Soup Joumou: A Soup of Freedom, Memory, and Collective Care

Every January 1st, Haitians around the world prepare Soup Joumou.

But this soup is not just food.

It is history.

It is resistance.

It is a declaration of freedom that has lived in our kitchens for over two centuries.

Soup Joumou is the national soup of Haiti, and its significance is deeply tied to the Haitian Revolution and the birth of the first free Black republic in 1804.


The Soup We Were Forbidden to Eat

During French colonial rule, enslaved Africans in Saint-Domingue (present-day Haiti) were forbidden from consuming Soup Joumou.

It was reserved exclusively for enslavers — a rich soup made with pumpkin (joumou), beef, root vegetables, herbs, and spices. The ingredients symbolized wealth and power, while enslaved people were denied both.

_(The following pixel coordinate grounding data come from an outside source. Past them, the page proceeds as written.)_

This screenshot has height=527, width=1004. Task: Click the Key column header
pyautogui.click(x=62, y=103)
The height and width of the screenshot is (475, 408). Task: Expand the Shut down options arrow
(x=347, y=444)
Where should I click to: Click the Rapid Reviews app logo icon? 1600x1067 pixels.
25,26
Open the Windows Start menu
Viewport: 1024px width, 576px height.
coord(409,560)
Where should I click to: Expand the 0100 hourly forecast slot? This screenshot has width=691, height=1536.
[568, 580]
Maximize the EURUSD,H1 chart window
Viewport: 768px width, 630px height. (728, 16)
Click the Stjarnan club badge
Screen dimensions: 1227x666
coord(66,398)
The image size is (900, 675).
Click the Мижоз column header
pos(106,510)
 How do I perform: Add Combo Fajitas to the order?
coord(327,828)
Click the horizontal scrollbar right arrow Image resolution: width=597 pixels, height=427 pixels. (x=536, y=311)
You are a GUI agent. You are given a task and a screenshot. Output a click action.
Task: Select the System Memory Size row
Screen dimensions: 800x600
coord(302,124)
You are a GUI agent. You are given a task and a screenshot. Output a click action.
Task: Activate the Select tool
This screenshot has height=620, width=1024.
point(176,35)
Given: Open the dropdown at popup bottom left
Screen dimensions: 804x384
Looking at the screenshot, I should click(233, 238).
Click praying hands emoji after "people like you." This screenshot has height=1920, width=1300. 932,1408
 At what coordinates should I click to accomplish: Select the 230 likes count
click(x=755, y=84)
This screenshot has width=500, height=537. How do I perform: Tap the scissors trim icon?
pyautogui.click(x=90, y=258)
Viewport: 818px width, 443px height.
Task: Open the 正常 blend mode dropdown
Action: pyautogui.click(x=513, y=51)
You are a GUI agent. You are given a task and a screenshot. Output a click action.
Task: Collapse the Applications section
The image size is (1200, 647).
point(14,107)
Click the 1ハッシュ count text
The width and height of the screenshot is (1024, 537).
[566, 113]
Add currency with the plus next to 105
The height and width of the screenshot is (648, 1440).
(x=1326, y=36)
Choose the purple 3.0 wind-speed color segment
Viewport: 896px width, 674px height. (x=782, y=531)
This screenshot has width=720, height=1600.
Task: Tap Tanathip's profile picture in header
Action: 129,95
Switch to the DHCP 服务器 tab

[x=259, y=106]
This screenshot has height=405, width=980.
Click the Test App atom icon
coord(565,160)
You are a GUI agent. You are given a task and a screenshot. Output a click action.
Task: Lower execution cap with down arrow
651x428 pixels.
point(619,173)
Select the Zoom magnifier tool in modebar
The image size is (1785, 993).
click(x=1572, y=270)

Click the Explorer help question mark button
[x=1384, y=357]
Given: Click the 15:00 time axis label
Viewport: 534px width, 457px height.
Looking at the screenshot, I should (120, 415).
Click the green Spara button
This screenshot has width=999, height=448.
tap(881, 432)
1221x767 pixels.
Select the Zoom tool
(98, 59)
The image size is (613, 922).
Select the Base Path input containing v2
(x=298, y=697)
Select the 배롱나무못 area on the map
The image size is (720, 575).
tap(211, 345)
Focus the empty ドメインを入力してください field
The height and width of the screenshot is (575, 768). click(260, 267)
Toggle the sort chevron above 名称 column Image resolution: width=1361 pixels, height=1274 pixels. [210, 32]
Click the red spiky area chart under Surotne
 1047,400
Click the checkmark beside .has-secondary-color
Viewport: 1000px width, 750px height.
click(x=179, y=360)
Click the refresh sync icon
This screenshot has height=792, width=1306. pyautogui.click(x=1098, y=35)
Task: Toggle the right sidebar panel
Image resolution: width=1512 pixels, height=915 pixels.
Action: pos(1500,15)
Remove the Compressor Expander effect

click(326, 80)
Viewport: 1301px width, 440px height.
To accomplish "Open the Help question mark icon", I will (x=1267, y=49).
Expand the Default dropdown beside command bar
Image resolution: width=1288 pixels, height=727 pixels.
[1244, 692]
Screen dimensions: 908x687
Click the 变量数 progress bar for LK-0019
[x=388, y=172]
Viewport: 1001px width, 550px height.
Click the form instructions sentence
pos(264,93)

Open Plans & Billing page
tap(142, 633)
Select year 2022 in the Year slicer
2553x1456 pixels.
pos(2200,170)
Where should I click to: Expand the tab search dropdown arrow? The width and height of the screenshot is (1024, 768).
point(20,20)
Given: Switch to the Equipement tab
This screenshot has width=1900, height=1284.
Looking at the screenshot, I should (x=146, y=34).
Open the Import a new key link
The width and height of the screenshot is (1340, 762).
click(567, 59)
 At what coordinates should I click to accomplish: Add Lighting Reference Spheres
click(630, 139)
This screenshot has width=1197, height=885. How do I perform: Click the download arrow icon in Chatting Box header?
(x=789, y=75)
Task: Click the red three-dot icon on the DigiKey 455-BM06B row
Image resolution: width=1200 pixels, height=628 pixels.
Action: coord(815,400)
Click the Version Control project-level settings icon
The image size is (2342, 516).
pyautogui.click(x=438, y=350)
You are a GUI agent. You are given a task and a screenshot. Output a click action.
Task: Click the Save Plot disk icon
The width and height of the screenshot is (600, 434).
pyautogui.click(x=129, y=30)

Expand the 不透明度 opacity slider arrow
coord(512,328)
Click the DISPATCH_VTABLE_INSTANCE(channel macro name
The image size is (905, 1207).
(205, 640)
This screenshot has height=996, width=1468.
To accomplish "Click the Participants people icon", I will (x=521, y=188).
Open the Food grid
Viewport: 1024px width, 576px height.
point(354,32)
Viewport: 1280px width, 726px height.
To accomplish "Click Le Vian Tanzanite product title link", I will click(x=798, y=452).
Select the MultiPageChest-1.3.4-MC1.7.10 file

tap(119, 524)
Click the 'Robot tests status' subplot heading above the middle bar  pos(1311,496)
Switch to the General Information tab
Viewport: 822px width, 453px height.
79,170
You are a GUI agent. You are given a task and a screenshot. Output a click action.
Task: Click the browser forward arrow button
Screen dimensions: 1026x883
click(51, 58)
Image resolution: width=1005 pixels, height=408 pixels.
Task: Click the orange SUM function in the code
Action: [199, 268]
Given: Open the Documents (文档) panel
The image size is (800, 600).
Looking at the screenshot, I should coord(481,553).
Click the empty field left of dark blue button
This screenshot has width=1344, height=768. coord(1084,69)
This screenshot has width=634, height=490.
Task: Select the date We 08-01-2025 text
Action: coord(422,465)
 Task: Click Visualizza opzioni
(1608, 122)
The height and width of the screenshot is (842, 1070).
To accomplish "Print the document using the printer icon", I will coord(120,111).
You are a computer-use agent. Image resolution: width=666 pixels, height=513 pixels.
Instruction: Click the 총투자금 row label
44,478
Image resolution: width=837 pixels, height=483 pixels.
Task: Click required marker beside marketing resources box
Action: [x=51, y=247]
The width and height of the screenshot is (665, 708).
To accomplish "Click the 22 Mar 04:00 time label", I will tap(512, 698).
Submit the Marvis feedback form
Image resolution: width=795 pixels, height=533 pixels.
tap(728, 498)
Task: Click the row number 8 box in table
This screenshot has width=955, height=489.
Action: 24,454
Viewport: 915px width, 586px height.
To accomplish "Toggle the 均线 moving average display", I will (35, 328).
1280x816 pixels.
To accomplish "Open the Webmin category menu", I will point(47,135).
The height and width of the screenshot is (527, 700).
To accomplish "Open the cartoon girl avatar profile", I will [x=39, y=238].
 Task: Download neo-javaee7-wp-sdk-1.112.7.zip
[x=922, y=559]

When Haitians won their independence on January 1, 1804, the first act of freedom was simple but radical:

we cooked the soup anyway.

Making Soup Joumou became an act of reclamation — of land, dignity, nourishment, and humanity. Every spoonful said: we are free, and we will feed ourselves.

To this day, Haitians prepare Soup Joumou on New Year’s Day not out of tradition alone, but as remembrance.


More Than a Recipe: Soup Joumou as Collective Care

Soup Joumou is intentionally communal. It is rarely made for one person.

Families gather early. Neighbors share bowls. Elders oversee the pot. Children learn by watching. This soup teaches us that freedom is sustained through community.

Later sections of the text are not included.